-- START RECORD EXCERPTS --
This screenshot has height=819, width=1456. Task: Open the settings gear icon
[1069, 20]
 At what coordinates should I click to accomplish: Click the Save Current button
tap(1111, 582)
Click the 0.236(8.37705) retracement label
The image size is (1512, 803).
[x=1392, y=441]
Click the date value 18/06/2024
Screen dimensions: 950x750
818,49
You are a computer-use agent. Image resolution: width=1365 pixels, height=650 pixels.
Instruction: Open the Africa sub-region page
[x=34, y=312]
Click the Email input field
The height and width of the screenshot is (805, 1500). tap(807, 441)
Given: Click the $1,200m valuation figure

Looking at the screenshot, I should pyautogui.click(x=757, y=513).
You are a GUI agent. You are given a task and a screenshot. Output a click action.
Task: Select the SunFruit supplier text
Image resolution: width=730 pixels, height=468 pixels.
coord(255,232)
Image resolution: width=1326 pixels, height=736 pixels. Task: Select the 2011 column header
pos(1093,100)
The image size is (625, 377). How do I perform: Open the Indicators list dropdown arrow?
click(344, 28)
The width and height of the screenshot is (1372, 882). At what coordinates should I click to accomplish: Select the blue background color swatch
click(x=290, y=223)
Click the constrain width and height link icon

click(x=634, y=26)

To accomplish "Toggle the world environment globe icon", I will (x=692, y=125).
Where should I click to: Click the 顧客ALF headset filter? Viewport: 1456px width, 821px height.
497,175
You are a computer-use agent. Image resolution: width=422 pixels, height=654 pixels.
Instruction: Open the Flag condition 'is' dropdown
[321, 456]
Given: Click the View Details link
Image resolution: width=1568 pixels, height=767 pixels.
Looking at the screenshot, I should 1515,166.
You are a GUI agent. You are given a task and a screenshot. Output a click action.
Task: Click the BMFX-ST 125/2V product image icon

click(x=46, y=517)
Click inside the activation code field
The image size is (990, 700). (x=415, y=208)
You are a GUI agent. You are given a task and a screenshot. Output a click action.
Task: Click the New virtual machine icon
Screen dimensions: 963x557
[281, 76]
-- END RECORD EXCERPTS --
THE EXERCISE
Convert all of the data above into a JSON list of strings, one string per line, leaving out blank lines.

RESULT BELOW
[
  "This screenshot has height=819, width=1456. Task: Open the settings gear icon",
  "[1069, 20]",
  " At what coordinates should I click to accomplish: Click the Save Current button",
  "tap(1111, 582)",
  "Click the 0.236(8.37705) retracement label",
  "The image size is (1512, 803).",
  "[x=1392, y=441]",
  "Click the date value 18/06/2024",
  "Screen dimensions: 950x750",
  "818,49",
  "You are a computer-use agent. Image resolution: width=1365 pixels, height=650 pixels.",
  "Instruction: Open the Africa sub-region page",
  "[x=34, y=312]",
  "Click the Email input field",
  "The height and width of the screenshot is (805, 1500). tap(807, 441)",
  "Given: Click the $1,200m valuation figure",
  "Looking at the screenshot, I should pyautogui.click(x=757, y=513).",
  "You are a GUI agent. You are given a task and a screenshot. Output a click action.",
  "Task: Select the SunFruit supplier text",
  "Image resolution: width=730 pixels, height=468 pixels.",
  "coord(255,232)",
  "Image resolution: width=1326 pixels, height=736 pixels. Task: Select the 2011 column header",
  "pos(1093,100)",
  "The image size is (625, 377). How do I perform: Open the Indicators list dropdown arrow?",
  "click(344, 28)",
  "The width and height of the screenshot is (1372, 882). At what coordinates should I click to accomplish: Select the blue background color swatch",
  "click(x=290, y=223)",
  "Click the constrain width and height link icon",
  "click(x=634, y=26)",
  "To accomplish \"Toggle the world environment globe icon\", I will (x=692, y=125).",
  "Where should I click to: Click the 顧客ALF headset filter? Viewport: 1456px width, 821px height.",
  "497,175",
  "You are a computer-use agent. Image resolution: width=422 pixels, height=654 pixels.",
  "Instruction: Open the Flag condition 'is' dropdown",
  "[321, 456]",
  "Given: Click the View Details link",
  "Image resolution: width=1568 pixels, height=767 pixels.",
  "Looking at the screenshot, I should 1515,166.",
  "You are a GUI agent. You are given a task and a screenshot. Output a click action.",
  "Task: Click the BMFX-ST 125/2V product image icon",
  "click(x=46, y=517)",
  "Click inside the activation code field",
  "The image size is (990, 700). (x=415, y=208)",
  "You are a GUI agent. You are given a task and a screenshot. Output a click action.",
  "Task: Click the New virtual machine icon",
  "Screen dimensions: 963x557",
  "[281, 76]"
]